- TO DO
A) Condense the paragraph beginning "The storage efficiency advantage is dramatic" from the erasure coding passage into a short bulleted list that keeps its main facts.
B) Write the next few paragraphs of the erasure coding passage, picking up after its final sentence.

Object Storage & Blob Storage • Erasure Coding & DurabilityMedium⏱️ ~3 min
What is Erasure Coding and How Does It Achieve High Durability?
Erasure Coding (EC) is a data protection technique that splits an object into k data shards and generates p parity shards, creating n = k + p total shards. Using a Maximum Distance Separable (MDS) code like Reed Solomon, you can reconstruct the original object from any k of the n shards. This means you can lose up to p shards without data loss; only when p+1 shards fail simultaneously before repair completes does actual data loss occur.
The storage efficiency advantage is dramatic. A 6+3 configuration requires only 50% overhead (9 total shards for 6 data shards), while a 17+3 scheme like Backblaze uses has just 17.6% overhead (3 parity shards for 17 data shards). Compare this to 3x replication which imposes 200% overhead. Backblaze's public durability model shows their 17+3 scheme with 0.405% annual shard failure rate and 6.5 day replacement window achieves approximately 11 nines durability (99.999999999% per year).

- GIVEN RECORDS
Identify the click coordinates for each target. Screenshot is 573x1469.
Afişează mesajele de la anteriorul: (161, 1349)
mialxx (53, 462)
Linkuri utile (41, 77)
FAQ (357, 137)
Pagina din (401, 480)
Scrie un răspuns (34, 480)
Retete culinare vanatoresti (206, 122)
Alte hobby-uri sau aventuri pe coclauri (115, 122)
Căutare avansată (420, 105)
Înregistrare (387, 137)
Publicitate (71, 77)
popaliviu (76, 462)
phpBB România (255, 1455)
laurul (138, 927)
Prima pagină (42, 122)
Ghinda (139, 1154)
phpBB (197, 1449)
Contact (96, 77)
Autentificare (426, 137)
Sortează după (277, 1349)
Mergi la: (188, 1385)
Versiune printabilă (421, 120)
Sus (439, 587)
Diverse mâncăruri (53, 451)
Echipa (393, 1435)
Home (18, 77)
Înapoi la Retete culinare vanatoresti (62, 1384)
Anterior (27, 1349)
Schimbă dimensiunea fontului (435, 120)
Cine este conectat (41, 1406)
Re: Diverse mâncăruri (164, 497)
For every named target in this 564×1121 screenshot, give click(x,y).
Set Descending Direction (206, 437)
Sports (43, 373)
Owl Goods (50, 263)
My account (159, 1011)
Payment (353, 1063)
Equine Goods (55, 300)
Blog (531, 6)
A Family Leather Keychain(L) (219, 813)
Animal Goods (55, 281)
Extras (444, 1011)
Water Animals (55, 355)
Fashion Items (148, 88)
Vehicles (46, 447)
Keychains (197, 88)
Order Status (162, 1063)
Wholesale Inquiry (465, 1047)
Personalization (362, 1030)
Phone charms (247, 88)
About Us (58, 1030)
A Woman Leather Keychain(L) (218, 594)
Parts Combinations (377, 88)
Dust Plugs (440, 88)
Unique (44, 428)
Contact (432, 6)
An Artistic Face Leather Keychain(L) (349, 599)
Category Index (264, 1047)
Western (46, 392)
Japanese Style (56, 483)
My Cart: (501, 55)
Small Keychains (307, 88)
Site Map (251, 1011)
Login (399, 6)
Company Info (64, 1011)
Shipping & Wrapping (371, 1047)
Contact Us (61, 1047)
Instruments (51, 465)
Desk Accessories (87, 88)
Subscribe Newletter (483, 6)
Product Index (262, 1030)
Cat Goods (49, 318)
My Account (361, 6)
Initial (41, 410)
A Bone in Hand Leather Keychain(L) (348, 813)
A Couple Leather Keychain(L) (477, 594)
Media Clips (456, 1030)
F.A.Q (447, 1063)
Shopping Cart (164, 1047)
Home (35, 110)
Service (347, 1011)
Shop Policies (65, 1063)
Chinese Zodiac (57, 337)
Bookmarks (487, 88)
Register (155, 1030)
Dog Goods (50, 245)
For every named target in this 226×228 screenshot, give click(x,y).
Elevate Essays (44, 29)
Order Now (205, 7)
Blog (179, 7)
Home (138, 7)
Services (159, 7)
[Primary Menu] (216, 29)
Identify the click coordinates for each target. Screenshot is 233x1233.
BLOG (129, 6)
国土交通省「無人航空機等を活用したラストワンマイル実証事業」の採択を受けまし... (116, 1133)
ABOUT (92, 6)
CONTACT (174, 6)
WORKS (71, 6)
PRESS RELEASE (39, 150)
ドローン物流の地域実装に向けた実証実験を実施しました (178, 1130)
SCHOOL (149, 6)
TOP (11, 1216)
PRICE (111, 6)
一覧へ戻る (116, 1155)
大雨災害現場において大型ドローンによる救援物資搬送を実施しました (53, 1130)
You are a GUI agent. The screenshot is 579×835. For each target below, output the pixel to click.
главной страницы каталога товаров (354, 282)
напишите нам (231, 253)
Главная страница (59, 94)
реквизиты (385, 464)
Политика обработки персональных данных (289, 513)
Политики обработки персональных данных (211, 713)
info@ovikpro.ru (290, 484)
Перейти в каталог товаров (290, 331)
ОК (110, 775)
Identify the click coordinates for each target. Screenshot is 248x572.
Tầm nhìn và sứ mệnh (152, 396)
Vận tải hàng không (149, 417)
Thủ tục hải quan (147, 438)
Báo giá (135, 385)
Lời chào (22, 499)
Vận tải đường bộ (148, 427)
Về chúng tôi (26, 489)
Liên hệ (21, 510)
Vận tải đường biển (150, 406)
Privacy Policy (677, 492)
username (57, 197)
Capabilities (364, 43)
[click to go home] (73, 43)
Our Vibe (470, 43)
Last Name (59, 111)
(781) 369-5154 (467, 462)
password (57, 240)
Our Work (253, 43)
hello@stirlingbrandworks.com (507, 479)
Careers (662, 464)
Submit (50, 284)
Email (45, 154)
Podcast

- RESULTS OF THE TASKS
A)
- Erasure coding saves far more storage than replication.
- A 6+3 configuration has 50% overhead: 9 total shards for 6 data shards.
- Backblaze's 17+3 scheme has 17.6% overhead: 3 parity shards for 17 data shards.
- 3x replication has 200% overhead.
- Backblaze's public durability model assumes a 0.405% annual shard failure rate and a 6.5-day replacement window for its 17+3 scheme. Under those assumptions, the scheme reaches about 11 nines of durability (99.999999999% per year).

B)
Durability is probabilistic and depends on three key factors: per shard Annual Failure Rate (AFR), repair time window, and failure independence. The "window of vulnerability" is the critical period from when a shard fails until repair completes. During this window, if p additional shards in the same stripe fail, data is lost. ByteByteGo's comparison illustrates this: with 0.81% annual node failure rate, 4+2 EC achieves 11 nines durability while 3x replication only reaches 6 nines.
The tradeoff is that EC increases durability but can reduce availability. During failures, reads must fan out to more nodes and degraded reads require reconstruction from k shards, which is slower than simply reading a replica. For hot, latency sensitive workloads with small objects, 3x replication typically wins. For large objects, cold or warm data, or cost sensitive archives, EC is the default choice.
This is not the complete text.